Aangezien het om slechts een handjevol weigerambtenaren gaat, is de discussie in deze hevigheid deels een vorm van symboolpolitiek. In de Haagse politiek zien we veelal een herhaling van zetten en spelen op dit moment vooral partijpolitieke belangen. Aan de andere kant: symboolpolitiek is niet per definitie verkeerd, zeker niet als het om een instituut met zo’n grote symbolische lading gaat.

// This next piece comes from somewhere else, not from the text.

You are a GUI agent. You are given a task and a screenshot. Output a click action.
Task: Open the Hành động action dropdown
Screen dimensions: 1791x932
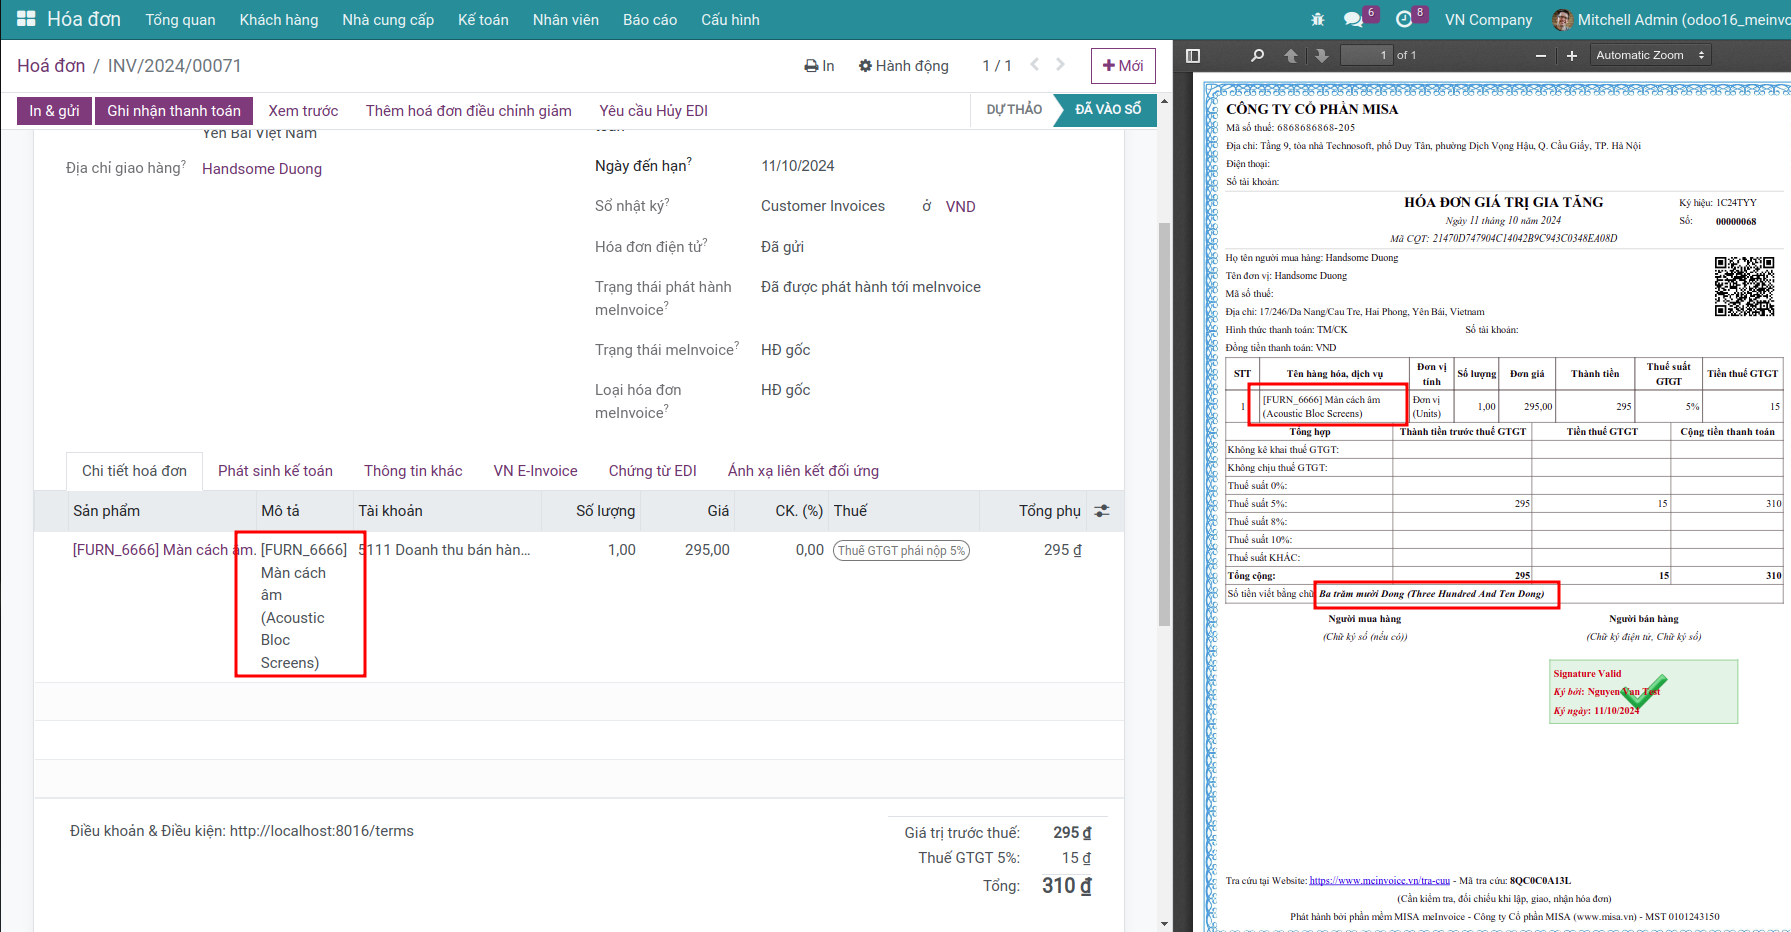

Weigerambtenaren hebben gewetensbezwaren tegen het sluiten van homohuwelijken. Als ambtenaren hun geweten een rol laten spelen, is dat op zich geen probleem – integendeel, het uitvoeren van de wet vereist integriteit en daarin hoort het geweten een rol te spelen. Trouwambtenaren moeten bijvoorbeeld inschatten of er geen sprake is van een gedwongen huwelijk en of de trouwlustigen weten waar ze aan beginnen. Maar als trouwambtenaren op grond van een christelijke levensovertuiging gewetensbezwaren hebben bij het voltrekken van huwelijken tussen paren van gelijk geslacht, vraag ik mij af waarom hun geweten dan niet ook protesteert als een van beide partners gescheiden is of als de een wel gelovig is en de ander niet. Dat is dan toch eveneens in strijd met hun geloofsovertuiging?
Dat gewetensbezwaren op deze manier een rol spelen, heeft mijns inziens een dieperliggende oorzaak. Er zijn trouwambtenaren met allerlei levensovertuigingen en visies op het huwelijk. In de uitvoering van hun ambt laten ze die soms een grote rol spelen: in overwegingen, gedichten of verhalen. Daarmee voorzien ze in een behoefte, die mede het gevolg is van de ontkerkelijking: nu steeds minder mensen kerkelijk zijn, terwijl een deel van hen wel behoefte heeft aan een bepaalde huwelijksceremonie, vervult de trouwambtenaar een soort ‘domineesrol’. Trouwlustigen kunnen vervolgens kiezen welke trouwambtenaar aansluit bij hun levensovertuiging. Dat juist rond homohuwelijken een botsing optreedt, heeft deels te maken met het feit dat homoseksualiteit een identity marker is geworden voor allerlei groepen.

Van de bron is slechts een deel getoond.